* [TASK GOAL]: Output the data below line for line, exactly, up to and including the line where "Task: Click the AST symbol value" appears.

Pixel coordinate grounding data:
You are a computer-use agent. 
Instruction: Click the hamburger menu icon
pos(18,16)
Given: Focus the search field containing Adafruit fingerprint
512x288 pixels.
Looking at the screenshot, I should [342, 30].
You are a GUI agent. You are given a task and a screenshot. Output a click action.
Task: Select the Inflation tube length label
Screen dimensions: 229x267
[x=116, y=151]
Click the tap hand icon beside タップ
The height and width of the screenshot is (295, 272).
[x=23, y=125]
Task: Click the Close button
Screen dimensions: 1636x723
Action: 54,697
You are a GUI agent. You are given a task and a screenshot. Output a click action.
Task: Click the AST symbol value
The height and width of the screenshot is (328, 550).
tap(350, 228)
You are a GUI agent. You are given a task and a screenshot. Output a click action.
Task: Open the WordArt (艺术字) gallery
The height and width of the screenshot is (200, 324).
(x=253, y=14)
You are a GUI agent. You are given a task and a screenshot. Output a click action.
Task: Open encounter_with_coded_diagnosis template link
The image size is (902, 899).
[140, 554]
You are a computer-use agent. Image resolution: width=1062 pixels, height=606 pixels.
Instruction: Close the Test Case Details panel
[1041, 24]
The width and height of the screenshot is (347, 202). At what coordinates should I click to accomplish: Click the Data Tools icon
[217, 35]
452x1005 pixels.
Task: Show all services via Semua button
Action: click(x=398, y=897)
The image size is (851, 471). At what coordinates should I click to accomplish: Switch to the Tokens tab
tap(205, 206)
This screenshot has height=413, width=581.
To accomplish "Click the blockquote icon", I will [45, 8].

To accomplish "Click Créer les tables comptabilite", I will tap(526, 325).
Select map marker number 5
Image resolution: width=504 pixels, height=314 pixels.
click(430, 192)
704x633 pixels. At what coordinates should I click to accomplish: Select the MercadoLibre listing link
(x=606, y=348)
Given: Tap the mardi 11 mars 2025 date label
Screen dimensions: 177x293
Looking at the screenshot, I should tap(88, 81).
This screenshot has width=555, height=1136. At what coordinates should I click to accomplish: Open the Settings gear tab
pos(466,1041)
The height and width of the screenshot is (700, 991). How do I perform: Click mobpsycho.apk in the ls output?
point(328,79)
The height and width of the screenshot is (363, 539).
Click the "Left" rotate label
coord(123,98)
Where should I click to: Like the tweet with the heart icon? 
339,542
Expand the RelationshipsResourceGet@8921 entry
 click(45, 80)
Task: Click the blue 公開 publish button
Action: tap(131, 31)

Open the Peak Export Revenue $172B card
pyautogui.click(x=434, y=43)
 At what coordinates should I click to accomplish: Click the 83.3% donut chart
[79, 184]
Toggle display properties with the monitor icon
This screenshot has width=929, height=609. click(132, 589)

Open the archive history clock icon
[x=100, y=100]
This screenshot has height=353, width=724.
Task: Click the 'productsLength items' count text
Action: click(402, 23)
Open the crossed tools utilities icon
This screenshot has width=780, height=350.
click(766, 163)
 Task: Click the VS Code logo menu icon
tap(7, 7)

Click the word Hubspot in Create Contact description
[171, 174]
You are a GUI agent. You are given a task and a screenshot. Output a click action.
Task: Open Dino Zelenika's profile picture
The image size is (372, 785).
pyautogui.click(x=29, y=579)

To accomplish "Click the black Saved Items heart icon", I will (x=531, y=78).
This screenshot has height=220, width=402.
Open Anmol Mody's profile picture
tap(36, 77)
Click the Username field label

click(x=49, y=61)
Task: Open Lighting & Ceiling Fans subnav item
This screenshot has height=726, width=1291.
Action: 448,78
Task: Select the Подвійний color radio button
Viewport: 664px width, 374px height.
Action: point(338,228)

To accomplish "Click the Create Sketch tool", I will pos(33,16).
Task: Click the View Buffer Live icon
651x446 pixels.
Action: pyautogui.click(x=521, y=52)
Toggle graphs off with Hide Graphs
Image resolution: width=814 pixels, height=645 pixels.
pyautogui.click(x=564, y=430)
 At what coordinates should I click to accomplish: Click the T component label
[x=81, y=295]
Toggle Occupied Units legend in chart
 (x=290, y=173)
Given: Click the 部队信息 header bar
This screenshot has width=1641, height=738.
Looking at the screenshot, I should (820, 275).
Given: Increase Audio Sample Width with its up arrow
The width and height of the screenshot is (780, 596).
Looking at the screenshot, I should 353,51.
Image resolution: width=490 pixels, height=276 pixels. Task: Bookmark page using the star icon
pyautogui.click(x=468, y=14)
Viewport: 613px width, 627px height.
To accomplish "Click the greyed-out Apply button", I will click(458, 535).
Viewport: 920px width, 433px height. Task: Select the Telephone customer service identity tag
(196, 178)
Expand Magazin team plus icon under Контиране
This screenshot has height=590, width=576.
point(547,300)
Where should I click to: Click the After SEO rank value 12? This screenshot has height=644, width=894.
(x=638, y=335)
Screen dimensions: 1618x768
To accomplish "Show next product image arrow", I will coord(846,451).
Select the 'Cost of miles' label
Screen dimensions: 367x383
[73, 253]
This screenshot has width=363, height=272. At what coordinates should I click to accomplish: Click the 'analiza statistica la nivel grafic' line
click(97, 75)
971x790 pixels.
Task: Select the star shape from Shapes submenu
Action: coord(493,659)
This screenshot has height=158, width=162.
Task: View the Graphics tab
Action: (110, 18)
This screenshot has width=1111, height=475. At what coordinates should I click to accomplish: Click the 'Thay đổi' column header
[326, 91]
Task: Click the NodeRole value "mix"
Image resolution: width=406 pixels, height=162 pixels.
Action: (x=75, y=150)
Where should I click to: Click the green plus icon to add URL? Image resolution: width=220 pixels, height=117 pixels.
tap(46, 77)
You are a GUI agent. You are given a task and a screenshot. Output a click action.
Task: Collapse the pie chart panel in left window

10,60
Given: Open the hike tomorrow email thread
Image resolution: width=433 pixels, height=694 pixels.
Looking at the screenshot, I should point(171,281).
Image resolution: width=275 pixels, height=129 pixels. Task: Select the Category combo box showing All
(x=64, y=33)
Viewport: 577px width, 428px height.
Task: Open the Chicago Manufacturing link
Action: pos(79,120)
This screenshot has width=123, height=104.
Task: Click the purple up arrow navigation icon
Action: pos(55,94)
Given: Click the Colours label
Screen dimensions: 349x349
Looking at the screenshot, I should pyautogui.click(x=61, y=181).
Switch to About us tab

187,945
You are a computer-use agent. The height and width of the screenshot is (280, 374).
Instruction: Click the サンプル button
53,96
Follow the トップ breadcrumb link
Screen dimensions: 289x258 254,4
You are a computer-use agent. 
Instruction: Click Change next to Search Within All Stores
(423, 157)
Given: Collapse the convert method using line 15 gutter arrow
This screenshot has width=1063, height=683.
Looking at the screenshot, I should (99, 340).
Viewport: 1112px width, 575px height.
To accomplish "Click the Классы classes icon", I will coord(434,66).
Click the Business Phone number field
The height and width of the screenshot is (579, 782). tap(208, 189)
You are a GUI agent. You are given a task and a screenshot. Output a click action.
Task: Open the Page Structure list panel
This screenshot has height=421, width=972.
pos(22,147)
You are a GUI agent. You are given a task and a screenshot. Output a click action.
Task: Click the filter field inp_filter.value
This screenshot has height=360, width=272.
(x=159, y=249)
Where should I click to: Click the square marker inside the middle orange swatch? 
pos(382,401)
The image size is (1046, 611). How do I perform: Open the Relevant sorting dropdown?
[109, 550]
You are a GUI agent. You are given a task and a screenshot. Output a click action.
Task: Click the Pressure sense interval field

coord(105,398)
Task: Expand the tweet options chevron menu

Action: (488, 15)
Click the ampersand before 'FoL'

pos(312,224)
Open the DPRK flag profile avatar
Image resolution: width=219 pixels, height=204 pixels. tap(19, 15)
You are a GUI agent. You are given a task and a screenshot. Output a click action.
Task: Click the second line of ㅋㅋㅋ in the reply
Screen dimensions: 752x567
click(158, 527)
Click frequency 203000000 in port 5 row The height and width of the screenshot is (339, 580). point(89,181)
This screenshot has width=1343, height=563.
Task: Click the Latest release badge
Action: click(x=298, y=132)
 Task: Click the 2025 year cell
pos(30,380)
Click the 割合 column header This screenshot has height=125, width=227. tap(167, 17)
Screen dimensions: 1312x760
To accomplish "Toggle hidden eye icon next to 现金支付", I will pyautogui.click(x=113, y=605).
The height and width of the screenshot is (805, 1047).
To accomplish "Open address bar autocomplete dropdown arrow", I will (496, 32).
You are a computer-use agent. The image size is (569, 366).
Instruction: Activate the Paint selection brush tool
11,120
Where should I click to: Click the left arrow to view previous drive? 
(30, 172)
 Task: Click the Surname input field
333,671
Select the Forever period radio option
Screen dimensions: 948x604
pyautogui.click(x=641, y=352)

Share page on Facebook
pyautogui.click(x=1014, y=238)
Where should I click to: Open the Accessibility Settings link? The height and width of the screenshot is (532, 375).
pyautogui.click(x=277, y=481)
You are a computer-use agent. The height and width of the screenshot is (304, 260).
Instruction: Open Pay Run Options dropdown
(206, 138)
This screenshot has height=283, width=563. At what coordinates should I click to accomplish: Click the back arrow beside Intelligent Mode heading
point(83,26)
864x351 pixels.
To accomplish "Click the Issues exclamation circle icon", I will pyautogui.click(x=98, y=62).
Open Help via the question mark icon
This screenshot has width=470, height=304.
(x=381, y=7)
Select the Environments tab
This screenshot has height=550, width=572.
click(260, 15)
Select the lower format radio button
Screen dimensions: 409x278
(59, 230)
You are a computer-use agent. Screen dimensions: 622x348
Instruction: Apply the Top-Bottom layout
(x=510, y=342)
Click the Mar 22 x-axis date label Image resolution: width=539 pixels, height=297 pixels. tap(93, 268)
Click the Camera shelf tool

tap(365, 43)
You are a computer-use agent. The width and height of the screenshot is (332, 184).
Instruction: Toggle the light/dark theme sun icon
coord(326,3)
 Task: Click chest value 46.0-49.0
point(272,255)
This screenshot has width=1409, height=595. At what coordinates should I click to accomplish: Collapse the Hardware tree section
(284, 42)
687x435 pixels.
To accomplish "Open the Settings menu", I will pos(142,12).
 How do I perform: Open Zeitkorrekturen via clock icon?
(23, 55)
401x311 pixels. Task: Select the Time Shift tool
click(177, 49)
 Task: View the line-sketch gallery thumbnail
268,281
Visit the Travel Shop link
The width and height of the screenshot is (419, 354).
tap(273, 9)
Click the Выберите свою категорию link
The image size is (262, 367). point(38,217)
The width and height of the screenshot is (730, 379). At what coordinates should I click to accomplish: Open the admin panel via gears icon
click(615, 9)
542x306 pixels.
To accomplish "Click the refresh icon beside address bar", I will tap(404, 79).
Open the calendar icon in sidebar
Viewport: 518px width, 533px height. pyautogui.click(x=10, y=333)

* [RESULT OF THE EXERCISE]:
You are a computer-use agent. 
Instruction: Click the hamburger menu icon
pos(18,16)
Given: Focus the search field containing Adafruit fingerprint
512x288 pixels.
Looking at the screenshot, I should [342, 30].
You are a GUI agent. You are given a task and a screenshot. Output a click action.
Task: Select the Inflation tube length label
Screen dimensions: 229x267
[x=116, y=151]
Click the tap hand icon beside タップ
The height and width of the screenshot is (295, 272).
[x=23, y=125]
Task: Click the Close button
Screen dimensions: 1636x723
Action: 54,697
You are a GUI agent. You are given a task and a screenshot. Output a click action.
Task: Click the AST symbol value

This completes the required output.